Big Top boss gets jail time
The founder of the Lake Superior Big Top Chautauqua will spend nine months in jail to do what a judge Wednesday called "soul searching" after being found guilty of sexually assaulting a 56-year-old woman in her home.
Warren P. Nelson, 62, was artistic director of and a regular performer at the Big Top, the annual spring-through-fall music venue he founded under a large tent at Mount Ashwabay between Washburn and Bayfield. Since 1986, stars such as Garrison Keillor, Willie Nelson, Joan Baez and others have performed there, drawing tens of thousands of fans annually and making Nelson a Midwest music celebrity.
Nelson reached a deal with a special prosecutor in which he entered a no-contest plea to charges of misdemeanor fourth-degree sexual assault and two counts of misdemeanor battery. A more serious charge of felony second-degree assault was dismissed as part of the deal.

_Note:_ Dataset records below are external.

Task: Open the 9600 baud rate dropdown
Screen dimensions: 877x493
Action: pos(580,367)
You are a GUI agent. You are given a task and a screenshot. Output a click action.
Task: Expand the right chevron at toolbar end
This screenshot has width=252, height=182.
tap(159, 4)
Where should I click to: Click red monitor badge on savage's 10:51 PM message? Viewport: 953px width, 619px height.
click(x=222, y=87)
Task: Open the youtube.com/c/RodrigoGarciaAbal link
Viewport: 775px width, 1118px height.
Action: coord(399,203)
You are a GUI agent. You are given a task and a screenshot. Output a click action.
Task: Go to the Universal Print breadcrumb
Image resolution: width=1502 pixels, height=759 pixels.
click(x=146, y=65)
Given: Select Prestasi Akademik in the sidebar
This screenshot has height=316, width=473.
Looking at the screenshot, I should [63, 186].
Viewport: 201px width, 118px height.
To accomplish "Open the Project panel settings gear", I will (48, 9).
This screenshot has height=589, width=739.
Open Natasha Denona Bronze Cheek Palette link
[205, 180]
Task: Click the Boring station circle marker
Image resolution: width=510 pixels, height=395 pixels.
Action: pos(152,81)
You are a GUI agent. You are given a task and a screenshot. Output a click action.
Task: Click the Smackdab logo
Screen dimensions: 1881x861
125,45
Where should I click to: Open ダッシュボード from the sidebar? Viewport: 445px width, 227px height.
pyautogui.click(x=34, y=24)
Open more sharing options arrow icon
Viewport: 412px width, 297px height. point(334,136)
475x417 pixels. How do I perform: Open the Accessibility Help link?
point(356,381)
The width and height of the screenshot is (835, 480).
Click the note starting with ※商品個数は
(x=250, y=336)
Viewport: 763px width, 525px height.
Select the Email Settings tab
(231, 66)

Judge Robert Eaton ordered Nelson to report to the Bayfield County Jail to begin serving his sentence by Sept. 11. While in jail, he will have work-release privileges. One count of misdemeanor battery will be dismissed if Nelson follows all conditions of his probation.
The two battery counts involved injuries the woman suffered to her mouth, back and knee during the Jan. 26 sexual assault in Washburn.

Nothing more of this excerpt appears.